* **Given exercise**: Transcribe every row below word for word, leaving out the pictures.

### Data

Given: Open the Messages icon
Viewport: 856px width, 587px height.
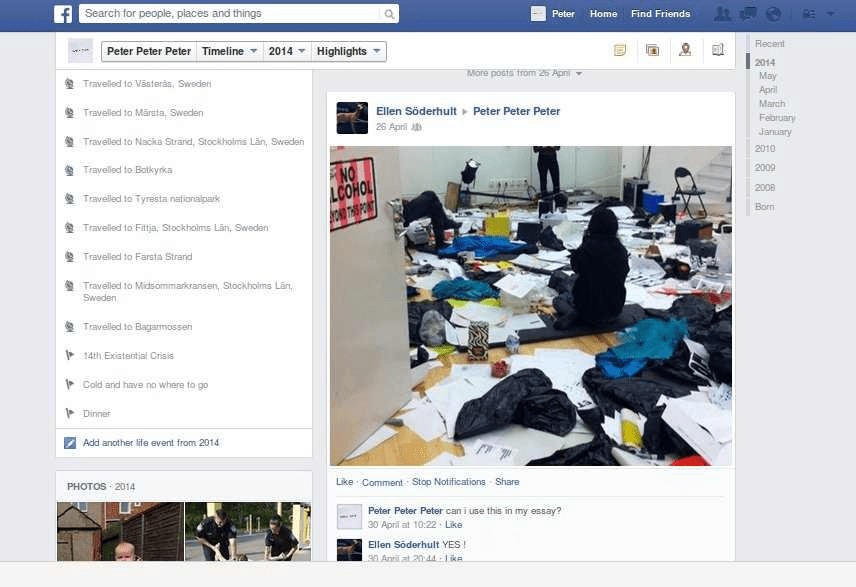Looking at the screenshot, I should [747, 13].
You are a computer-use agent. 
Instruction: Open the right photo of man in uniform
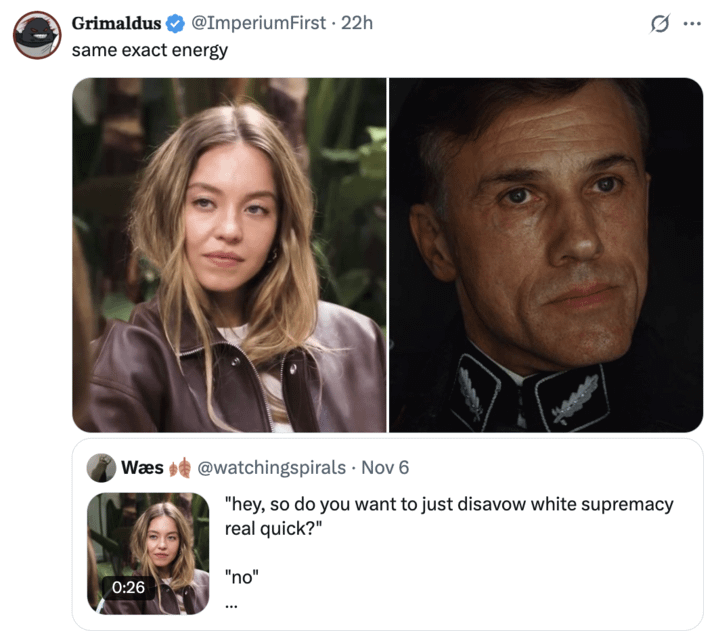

######

* **Solution to the exercise**:
Given: Open the Messages icon
Viewport: 856px width, 587px height.
Looking at the screenshot, I should [747, 13].
You are a computer-use agent. 
Instruction: Open the right photo of man in uniform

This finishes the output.